Reincarnation Blues (Poore)

Reincarnation Blues, Michael Poore (2017)

(Not a review, just some notes to help me remember the things I've read. But written this way because it's the Internet, and some people will stumble across this page.)

I finished this last Friday, hours before our book club meeting. It was met with unanimous "eh". Everyone liked some parts and didn't care for others, but they didn't all line up. We found comparisons with Douglas Adams, Terry Pratchett, Neil Gaiman, and even Stephen King in different parts of the book.

And then someone joined the chat late and rattled off every plot from every story by the above others that he was ripping off (or "paying homage to").

Milo has lived nearly 10,000 lives when he finds out that his soul is destined to oblivion if he doesn't achieve Perfection in one of the next few lives. He's one of the oldest souls out there. And yet, it seems like perfection isn't an easy thing to achieve, so how does everyone else do it? I don't know.

It starts of humorous where we know that a shark will kill him in a little while (and it does). Then he meets up with Death, who is a woman (like Gaiman's) and he's been having a love affair with for the past 8000 years. Then he's reincarnated again.

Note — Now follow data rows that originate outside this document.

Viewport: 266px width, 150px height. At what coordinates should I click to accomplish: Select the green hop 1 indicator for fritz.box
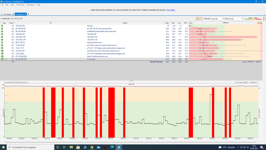tap(2, 26)
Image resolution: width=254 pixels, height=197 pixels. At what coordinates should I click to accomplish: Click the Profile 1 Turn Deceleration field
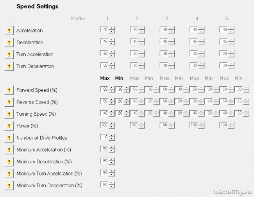coord(104,65)
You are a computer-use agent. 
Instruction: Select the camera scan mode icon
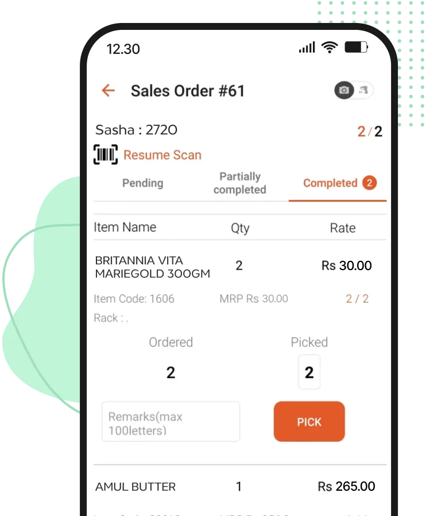coord(344,90)
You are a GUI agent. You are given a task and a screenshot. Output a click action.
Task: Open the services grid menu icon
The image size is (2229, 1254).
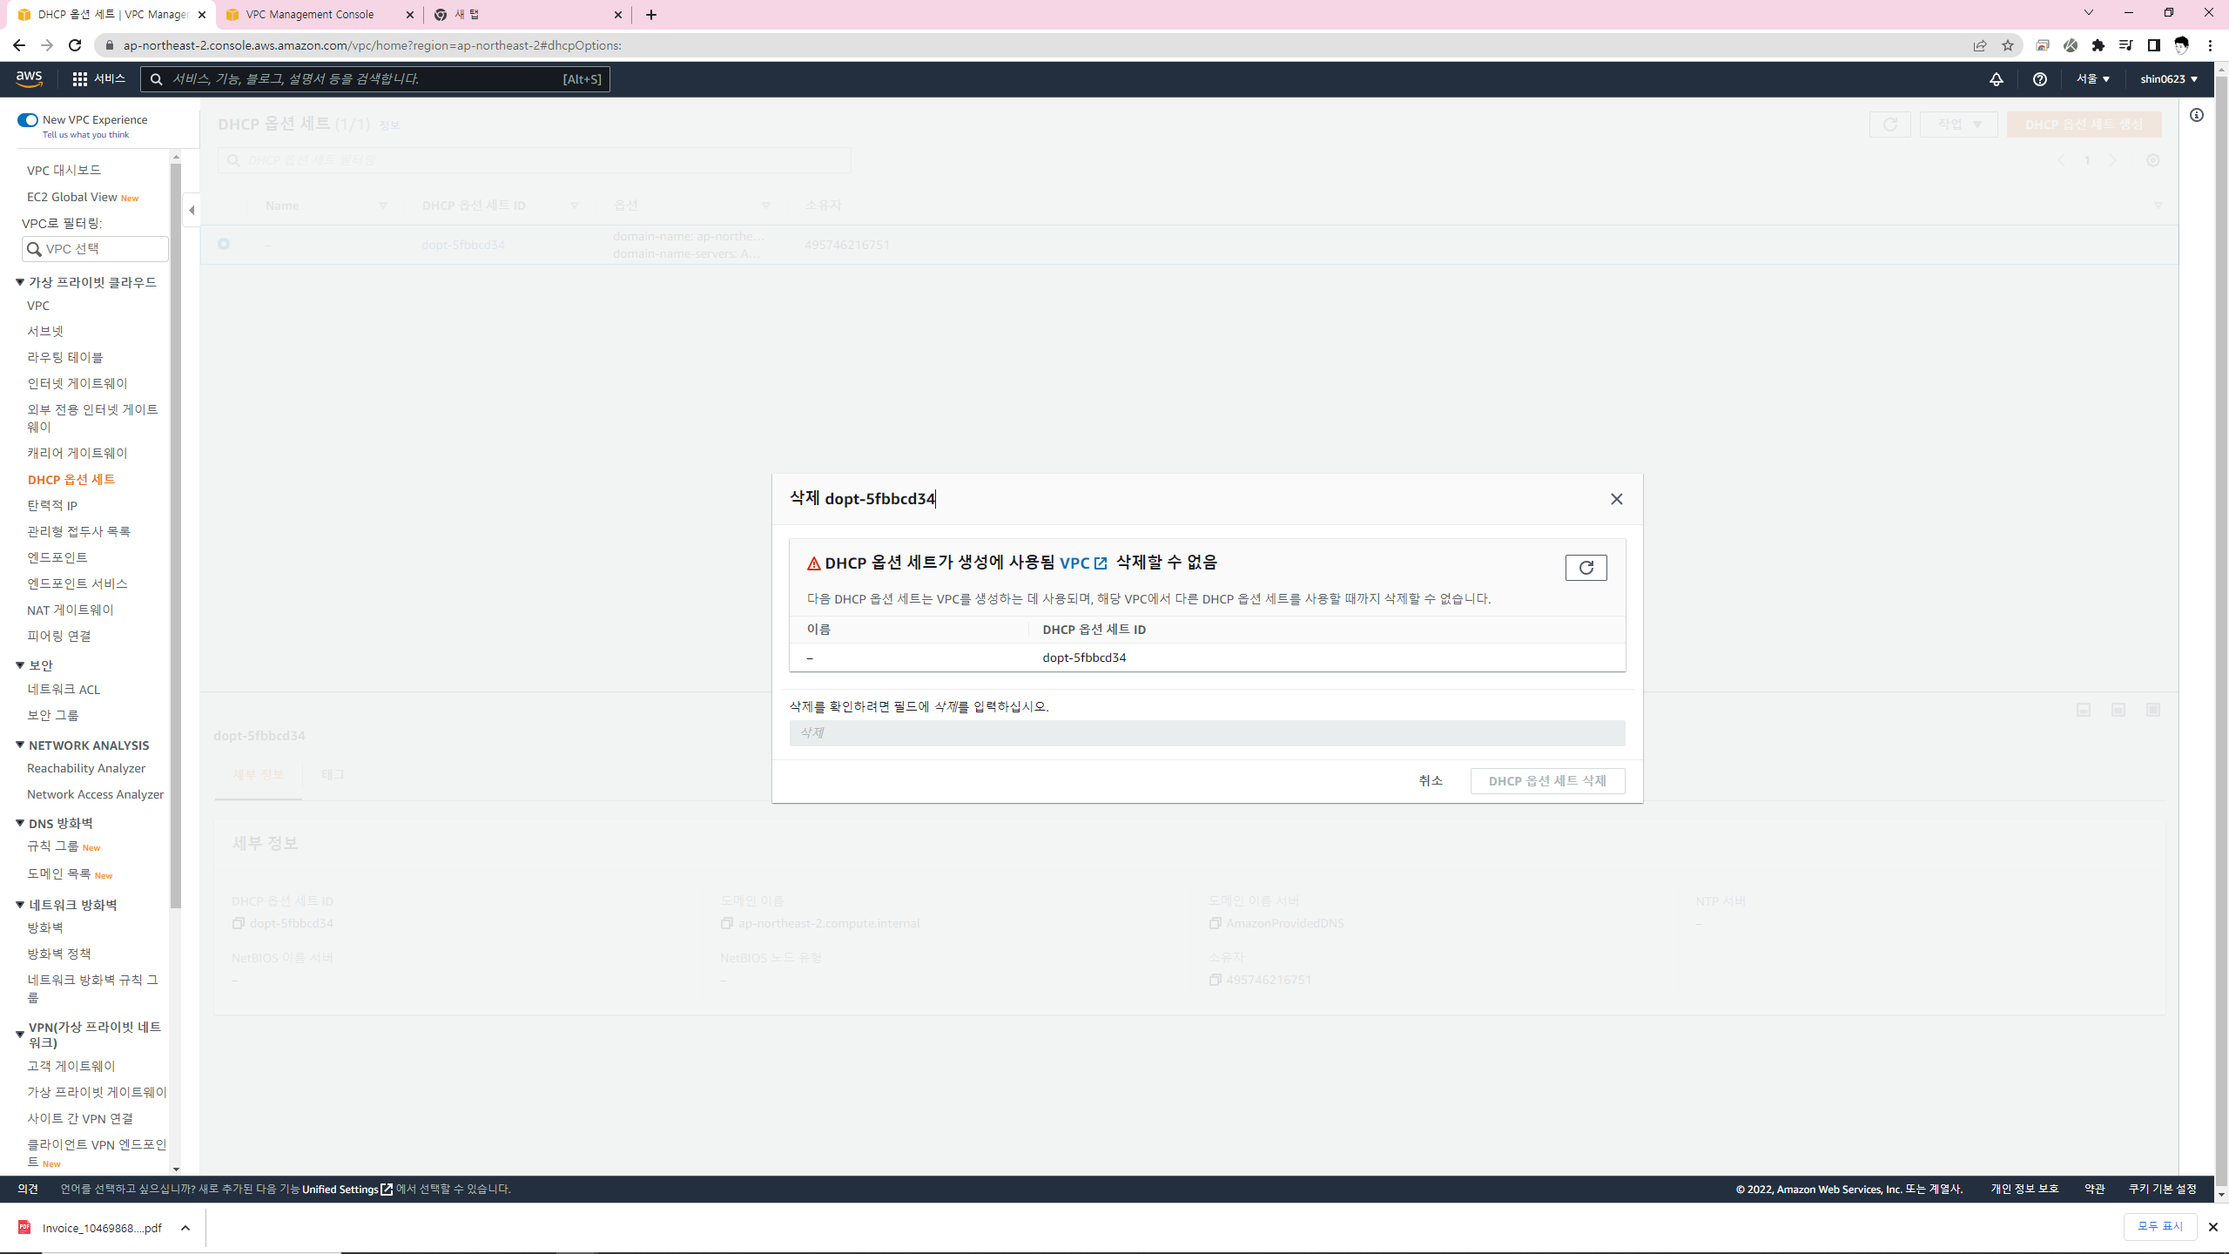click(x=80, y=78)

Some of the vignettes into past lives are whimsical, even to the point of revisiting that time he died being flung out of a catapult. But then there's a future life where he is a smart child who is in college and gets tried as an adult for assaulting a woman (he did not, the scene plays out) and he's sentenced to a penal asteroid. Once there, the humor stops. It's absolutely brutal, and the tone of the book changes. And yet for all he suffers and manages to achieve despite that, he ends his own life before he can get to Perfection.

Let's face it, when you know that you're only a third of the way through the book, unless there's a major twist, you know he's going to get tripped up every step of the way. Several of the sections just seemed to go on way too long (much like Milo's existence?) and had little point to them.

The lives aren't in chronological order. There's a bit of timey-wimey stuff happening. He's goes from the future to Buddha and back again.

In the end, there isn't much of a payoff. On Good Reads, I was tempted to give it 2 stars, but it was better written (for what it was) than other stuff I'd given 2 stars to. It's not as good as some of the stuff I've given 3 stars to, however. Most of the book group settled on 3 out of 5 for it.

Not the worst book I read for the book club, but far from the better ones.